▶ **Work order**: The data below should be copied over with complete accuracy.

Collected data entries:
☆ ☆ ☆ ☆ ☆ ☆ ☆

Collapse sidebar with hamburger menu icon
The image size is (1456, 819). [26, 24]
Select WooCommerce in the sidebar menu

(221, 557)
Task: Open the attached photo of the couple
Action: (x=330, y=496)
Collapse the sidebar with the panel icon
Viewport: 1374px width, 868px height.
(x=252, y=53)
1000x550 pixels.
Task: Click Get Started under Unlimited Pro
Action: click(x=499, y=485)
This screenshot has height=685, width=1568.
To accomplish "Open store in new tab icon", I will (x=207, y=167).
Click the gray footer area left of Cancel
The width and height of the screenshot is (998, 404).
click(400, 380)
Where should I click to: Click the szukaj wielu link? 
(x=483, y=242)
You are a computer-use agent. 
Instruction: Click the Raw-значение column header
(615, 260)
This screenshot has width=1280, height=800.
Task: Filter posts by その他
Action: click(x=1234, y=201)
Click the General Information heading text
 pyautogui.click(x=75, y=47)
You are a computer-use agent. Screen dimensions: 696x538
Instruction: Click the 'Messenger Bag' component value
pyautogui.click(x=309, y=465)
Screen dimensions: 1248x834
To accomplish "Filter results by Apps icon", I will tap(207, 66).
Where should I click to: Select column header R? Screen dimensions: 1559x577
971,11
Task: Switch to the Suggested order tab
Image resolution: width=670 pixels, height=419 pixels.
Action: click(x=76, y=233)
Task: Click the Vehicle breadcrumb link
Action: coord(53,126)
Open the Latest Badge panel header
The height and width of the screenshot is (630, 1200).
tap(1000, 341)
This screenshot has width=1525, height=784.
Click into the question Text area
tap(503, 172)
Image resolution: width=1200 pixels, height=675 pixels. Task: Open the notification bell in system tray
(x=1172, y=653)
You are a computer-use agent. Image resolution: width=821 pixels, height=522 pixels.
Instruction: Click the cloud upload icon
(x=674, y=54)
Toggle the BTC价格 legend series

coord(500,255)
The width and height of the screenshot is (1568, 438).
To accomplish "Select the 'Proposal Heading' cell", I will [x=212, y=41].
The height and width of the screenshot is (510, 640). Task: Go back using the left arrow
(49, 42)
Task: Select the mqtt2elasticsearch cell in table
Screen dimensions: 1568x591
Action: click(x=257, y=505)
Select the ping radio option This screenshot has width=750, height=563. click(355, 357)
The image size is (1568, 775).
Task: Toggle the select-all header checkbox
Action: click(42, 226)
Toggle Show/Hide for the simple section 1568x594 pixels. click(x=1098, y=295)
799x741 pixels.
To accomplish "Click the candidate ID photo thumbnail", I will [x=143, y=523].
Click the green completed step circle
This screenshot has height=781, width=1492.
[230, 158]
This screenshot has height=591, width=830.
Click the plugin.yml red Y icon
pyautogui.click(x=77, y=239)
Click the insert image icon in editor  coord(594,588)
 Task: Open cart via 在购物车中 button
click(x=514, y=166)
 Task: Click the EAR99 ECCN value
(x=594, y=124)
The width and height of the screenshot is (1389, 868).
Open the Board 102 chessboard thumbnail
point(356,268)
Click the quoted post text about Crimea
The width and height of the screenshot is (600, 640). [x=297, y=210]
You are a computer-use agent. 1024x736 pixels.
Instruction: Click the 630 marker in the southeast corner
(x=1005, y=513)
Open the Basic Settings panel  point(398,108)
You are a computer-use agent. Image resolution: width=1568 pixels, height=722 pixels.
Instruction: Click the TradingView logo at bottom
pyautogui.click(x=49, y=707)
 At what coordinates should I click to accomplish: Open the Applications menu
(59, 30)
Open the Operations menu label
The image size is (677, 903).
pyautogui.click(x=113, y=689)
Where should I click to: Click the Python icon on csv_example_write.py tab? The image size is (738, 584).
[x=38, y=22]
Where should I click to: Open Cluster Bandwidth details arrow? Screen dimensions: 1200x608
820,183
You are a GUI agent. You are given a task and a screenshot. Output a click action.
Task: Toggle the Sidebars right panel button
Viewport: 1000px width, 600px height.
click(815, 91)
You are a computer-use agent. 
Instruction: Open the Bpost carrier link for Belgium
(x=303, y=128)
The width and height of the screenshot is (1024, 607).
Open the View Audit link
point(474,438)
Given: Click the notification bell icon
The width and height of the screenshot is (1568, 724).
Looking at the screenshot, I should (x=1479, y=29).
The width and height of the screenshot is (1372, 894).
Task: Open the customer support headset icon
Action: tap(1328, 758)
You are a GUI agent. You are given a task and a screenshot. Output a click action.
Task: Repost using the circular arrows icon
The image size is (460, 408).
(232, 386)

☆ ☆ ☆ ☆ ☆ ☆ ☆

▶ **Answer to this task**:
Collapse sidebar with hamburger menu icon
The image size is (1456, 819). [26, 24]
Select WooCommerce in the sidebar menu

(221, 557)
Task: Open the attached photo of the couple
Action: (x=330, y=496)
Collapse the sidebar with the panel icon
Viewport: 1374px width, 868px height.
(x=252, y=53)
1000x550 pixels.
Task: Click Get Started under Unlimited Pro
Action: click(x=499, y=485)
This screenshot has height=685, width=1568.
To accomplish "Open store in new tab icon", I will (x=207, y=167).
Click the gray footer area left of Cancel
The width and height of the screenshot is (998, 404).
click(400, 380)
Where should I click to: Click the szukaj wielu link? 
(x=483, y=242)
You are a computer-use agent. 
Instruction: Click the Raw-значение column header
(615, 260)
This screenshot has width=1280, height=800.
Task: Filter posts by その他
Action: click(x=1234, y=201)
Click the General Information heading text
 pyautogui.click(x=75, y=47)
You are a computer-use agent. Screen dimensions: 696x538
Instruction: Click the 'Messenger Bag' component value
pyautogui.click(x=309, y=465)
Screen dimensions: 1248x834
To accomplish "Filter results by Apps icon", I will tap(207, 66).
Where should I click to: Select column header R? Screen dimensions: 1559x577
971,11
Task: Switch to the Suggested order tab
Image resolution: width=670 pixels, height=419 pixels.
Action: click(x=76, y=233)
Task: Click the Vehicle breadcrumb link
Action: coord(53,126)
Open the Latest Badge panel header
The height and width of the screenshot is (630, 1200).
tap(1000, 341)
This screenshot has width=1525, height=784.
Click into the question Text area
tap(503, 172)
Image resolution: width=1200 pixels, height=675 pixels. Task: Open the notification bell in system tray
(x=1172, y=653)
You are a computer-use agent. Image resolution: width=821 pixels, height=522 pixels.
Instruction: Click the cloud upload icon
(x=674, y=54)
Toggle the BTC价格 legend series

coord(500,255)
The width and height of the screenshot is (1568, 438).
To accomplish "Select the 'Proposal Heading' cell", I will [x=212, y=41].
The height and width of the screenshot is (510, 640). Task: Go back using the left arrow
(49, 42)
Task: Select the mqtt2elasticsearch cell in table
Screen dimensions: 1568x591
Action: click(x=257, y=505)
Select the ping radio option This screenshot has width=750, height=563. click(355, 357)
The image size is (1568, 775).
Task: Toggle the select-all header checkbox
Action: click(42, 226)
Toggle Show/Hide for the simple section 1568x594 pixels. click(x=1098, y=295)
799x741 pixels.
To accomplish "Click the candidate ID photo thumbnail", I will [x=143, y=523].
Click the green completed step circle
This screenshot has height=781, width=1492.
[230, 158]
This screenshot has height=591, width=830.
Click the plugin.yml red Y icon
pyautogui.click(x=77, y=239)
Click the insert image icon in editor  coord(594,588)
 Task: Open cart via 在购物车中 button
click(x=514, y=166)
 Task: Click the EAR99 ECCN value
(x=594, y=124)
The width and height of the screenshot is (1389, 868).
Open the Board 102 chessboard thumbnail
point(356,268)
Click the quoted post text about Crimea
The width and height of the screenshot is (600, 640). [x=297, y=210]
You are a computer-use agent. 1024x736 pixels.
Instruction: Click the 630 marker in the southeast corner
(x=1005, y=513)
Open the Basic Settings panel  point(398,108)
You are a computer-use agent. Image resolution: width=1568 pixels, height=722 pixels.
Instruction: Click the TradingView logo at bottom
pyautogui.click(x=49, y=707)
 At what coordinates should I click to accomplish: Open the Applications menu
(59, 30)
Open the Operations menu label
The image size is (677, 903).
pyautogui.click(x=113, y=689)
Where should I click to: Click the Python icon on csv_example_write.py tab? The image size is (738, 584).
[x=38, y=22]
Where should I click to: Open Cluster Bandwidth details arrow? Screen dimensions: 1200x608
820,183
You are a GUI agent. You are given a task and a screenshot. Output a click action.
Task: Toggle the Sidebars right panel button
Viewport: 1000px width, 600px height.
click(815, 91)
You are a computer-use agent. 
Instruction: Open the Bpost carrier link for Belgium
(x=303, y=128)
The width and height of the screenshot is (1024, 607).
Open the View Audit link
point(474,438)
Given: Click the notification bell icon
The width and height of the screenshot is (1568, 724).
Looking at the screenshot, I should (x=1479, y=29).
The width and height of the screenshot is (1372, 894).
Task: Open the customer support headset icon
Action: tap(1328, 758)
You are a GUI agent. You are given a task and a screenshot. Output a click action.
Task: Repost using the circular arrows icon
The image size is (460, 408).
(232, 386)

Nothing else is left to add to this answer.